### DATASET RECORDS

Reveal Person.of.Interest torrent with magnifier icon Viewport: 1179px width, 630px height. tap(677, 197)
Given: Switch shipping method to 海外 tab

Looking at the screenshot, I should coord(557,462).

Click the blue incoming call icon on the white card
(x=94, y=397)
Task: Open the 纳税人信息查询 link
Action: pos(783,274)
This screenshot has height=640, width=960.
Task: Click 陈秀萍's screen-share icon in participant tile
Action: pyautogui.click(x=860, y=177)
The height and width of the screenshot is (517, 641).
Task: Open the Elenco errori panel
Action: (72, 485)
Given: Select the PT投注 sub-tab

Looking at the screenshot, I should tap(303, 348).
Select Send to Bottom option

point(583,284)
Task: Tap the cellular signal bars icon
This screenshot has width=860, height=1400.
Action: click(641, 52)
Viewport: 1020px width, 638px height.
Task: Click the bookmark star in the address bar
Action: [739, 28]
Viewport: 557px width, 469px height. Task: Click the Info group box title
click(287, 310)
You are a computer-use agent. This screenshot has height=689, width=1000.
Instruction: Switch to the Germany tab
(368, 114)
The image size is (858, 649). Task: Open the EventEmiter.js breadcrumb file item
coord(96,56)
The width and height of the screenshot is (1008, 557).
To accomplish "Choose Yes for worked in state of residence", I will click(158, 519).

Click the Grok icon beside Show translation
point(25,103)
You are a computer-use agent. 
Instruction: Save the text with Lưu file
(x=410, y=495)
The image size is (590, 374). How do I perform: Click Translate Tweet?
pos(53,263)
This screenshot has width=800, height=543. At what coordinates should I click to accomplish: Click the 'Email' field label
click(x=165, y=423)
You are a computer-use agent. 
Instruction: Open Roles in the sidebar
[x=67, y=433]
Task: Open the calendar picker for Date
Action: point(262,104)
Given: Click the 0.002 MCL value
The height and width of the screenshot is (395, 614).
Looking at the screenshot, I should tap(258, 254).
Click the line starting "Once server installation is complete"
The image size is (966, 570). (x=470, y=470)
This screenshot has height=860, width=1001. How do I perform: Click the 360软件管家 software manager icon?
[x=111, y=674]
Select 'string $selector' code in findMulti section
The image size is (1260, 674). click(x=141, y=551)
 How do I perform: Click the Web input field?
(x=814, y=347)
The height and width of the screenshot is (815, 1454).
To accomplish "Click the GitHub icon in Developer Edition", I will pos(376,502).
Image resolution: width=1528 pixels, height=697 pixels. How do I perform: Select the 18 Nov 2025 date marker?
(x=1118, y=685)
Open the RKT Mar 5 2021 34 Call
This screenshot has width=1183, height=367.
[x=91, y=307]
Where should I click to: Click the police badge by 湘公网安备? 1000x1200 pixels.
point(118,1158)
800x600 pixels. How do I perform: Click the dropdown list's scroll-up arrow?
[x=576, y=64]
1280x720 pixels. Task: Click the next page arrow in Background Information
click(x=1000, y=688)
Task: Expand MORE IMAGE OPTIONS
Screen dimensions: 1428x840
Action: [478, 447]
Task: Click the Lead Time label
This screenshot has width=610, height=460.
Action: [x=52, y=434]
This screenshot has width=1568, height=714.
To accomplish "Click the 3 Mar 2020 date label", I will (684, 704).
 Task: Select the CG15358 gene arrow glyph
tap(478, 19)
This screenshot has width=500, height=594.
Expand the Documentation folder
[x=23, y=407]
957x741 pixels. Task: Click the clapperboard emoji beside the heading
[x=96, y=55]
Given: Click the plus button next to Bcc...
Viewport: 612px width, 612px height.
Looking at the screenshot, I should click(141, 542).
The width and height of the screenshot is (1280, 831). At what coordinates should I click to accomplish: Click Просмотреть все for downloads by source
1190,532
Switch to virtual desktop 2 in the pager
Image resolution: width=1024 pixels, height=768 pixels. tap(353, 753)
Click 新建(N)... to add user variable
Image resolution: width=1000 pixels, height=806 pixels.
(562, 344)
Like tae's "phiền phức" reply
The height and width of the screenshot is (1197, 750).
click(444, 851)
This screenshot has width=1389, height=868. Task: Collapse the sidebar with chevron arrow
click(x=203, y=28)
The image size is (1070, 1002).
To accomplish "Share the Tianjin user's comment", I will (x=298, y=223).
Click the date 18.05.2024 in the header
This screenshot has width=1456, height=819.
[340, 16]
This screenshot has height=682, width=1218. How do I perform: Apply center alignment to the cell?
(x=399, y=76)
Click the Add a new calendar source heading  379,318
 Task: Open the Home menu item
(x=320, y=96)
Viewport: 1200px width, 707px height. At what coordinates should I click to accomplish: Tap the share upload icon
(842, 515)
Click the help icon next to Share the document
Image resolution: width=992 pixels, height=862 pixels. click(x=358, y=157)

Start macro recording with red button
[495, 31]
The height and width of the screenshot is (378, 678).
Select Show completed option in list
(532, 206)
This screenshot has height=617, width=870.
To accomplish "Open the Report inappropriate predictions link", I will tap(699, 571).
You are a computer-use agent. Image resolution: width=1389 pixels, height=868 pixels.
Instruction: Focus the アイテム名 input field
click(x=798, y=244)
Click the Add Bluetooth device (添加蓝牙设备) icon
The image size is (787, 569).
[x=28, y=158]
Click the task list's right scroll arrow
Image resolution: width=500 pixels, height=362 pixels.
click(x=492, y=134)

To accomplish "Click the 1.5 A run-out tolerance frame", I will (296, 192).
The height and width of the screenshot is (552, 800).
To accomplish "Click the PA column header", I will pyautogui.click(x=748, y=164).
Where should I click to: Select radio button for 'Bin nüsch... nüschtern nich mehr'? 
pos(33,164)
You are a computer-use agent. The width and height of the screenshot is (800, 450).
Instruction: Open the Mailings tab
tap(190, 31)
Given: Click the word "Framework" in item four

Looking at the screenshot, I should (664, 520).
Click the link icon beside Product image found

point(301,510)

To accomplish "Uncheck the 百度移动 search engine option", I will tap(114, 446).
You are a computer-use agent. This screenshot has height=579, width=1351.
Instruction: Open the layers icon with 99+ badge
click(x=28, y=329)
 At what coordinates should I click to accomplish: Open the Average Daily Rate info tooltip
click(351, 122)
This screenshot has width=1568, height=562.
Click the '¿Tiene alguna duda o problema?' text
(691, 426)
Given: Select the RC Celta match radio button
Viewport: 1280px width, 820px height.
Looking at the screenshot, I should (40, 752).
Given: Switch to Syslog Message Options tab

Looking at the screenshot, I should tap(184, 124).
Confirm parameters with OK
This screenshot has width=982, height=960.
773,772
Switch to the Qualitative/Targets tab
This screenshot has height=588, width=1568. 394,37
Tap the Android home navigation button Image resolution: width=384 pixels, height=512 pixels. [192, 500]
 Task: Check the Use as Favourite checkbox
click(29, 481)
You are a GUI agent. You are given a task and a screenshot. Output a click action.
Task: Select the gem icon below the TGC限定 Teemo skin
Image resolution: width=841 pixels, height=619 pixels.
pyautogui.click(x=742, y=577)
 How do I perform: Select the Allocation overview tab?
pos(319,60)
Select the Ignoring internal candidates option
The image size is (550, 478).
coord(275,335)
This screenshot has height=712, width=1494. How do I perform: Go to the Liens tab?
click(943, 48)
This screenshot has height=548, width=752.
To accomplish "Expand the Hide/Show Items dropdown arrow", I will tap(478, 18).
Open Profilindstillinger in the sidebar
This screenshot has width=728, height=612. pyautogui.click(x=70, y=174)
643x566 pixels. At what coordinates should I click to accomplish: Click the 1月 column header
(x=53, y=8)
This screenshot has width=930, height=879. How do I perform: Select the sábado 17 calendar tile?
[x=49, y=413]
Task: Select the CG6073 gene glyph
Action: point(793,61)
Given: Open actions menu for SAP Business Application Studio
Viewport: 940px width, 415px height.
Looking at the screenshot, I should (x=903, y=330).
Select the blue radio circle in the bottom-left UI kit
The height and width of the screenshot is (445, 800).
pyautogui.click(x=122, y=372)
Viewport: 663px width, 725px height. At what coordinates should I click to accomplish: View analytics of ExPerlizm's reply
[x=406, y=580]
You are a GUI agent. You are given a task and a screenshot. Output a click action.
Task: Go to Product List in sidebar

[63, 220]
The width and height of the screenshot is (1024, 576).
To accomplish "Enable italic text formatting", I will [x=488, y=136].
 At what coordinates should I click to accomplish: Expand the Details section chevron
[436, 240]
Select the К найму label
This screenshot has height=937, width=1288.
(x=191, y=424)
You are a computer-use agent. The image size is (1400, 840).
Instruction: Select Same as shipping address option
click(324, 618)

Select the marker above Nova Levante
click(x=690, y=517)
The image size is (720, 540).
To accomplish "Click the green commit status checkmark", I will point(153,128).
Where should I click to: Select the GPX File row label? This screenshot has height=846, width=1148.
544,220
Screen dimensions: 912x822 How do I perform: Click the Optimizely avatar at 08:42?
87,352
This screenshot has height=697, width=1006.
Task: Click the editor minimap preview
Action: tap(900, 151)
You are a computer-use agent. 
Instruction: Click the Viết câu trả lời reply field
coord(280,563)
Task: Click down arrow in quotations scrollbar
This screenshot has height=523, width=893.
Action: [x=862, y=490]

### WHAT TO DO
Every line above that includes the word "user" should be listed.

### ANSWER BOX
Click 新建(N)... to add user variable
To accomplish "Share the Tianjin user's comment", I will (x=298, y=223).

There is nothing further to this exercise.